The use of livestock grazing to reduce the risk of fire would be also encouraged. Grazing can be extremely harmful to fragile ecosystems, especially near streams and lakes. Stock can denude vegetation, leading to invasion by non-native species, such as cheatgrass, which burns easily and readily reestablishes itself after fires. Yet under FOFA, grazing could be used for 'post-fire restoration and recovery,' in spite of adverse impacts.
Under recent direction from its Washington office, the U.S. Forest Service would be encouraged to use two methods of approving logging projects that would basically allow loggers to select which trees they want to cut and sell to mills. The largest trees, the ones most valuable for wildlife and storing carbon, would likely be taken. FOFA would even allow logging for the purpose of 'retaining and expanding forest products infrastructure,' i.e., with no other goal than to benefit the logging industry by giving them logs off public lands at taxpayer expense.
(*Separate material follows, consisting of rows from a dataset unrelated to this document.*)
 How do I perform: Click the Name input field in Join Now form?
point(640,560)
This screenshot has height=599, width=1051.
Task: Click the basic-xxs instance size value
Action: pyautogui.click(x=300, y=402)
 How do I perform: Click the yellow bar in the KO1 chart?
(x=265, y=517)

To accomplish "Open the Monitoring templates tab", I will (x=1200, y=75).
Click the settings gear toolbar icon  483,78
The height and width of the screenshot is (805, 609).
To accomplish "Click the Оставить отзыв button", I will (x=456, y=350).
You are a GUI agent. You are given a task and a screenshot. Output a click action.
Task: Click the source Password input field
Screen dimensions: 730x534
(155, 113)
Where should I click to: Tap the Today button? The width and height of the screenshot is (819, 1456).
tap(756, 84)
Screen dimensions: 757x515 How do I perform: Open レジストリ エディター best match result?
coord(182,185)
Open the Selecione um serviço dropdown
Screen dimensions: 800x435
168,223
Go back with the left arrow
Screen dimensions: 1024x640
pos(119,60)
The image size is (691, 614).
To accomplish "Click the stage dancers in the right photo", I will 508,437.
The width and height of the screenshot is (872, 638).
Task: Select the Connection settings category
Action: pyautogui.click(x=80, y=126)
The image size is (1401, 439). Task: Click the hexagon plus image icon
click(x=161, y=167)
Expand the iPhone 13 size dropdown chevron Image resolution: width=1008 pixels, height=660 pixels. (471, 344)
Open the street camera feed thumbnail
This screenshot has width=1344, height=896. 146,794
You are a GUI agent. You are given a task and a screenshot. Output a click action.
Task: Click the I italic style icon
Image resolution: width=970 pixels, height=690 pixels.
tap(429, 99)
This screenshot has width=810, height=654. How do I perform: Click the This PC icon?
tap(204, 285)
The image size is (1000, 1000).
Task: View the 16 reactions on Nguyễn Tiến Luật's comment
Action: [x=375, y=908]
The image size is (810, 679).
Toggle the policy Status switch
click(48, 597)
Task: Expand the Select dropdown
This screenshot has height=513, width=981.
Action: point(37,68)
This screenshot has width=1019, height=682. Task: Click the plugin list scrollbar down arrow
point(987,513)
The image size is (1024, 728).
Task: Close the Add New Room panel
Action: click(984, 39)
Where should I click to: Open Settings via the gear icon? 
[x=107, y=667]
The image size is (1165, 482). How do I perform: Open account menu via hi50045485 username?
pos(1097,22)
In the bill, 'high priority hazard trees' would be defined as those likely to fall, which could of course mean almost all trees in the forest. Areas up to 6,000 acres containing such trees within 300 feet of Forest Service roads could be cut with no consideration of impacts. Similarly, trees that could fall within 150 feet of a powerline could be cut with no assessment of possible impacts.
Science, much of it researched by the Forest Service, clearly shows the best way to protect houses and other infrastructure is by removing flammable material from the structures and an area no more than 100 feet surrounding them. Cutting our public forests will not protect our communities.
We don't need to degrade and destroy forests to save our homes and infrastructure from fire. Our forests need more protection from harmful activities, not less, in order to retain the great benefits they provide for us and other species as well.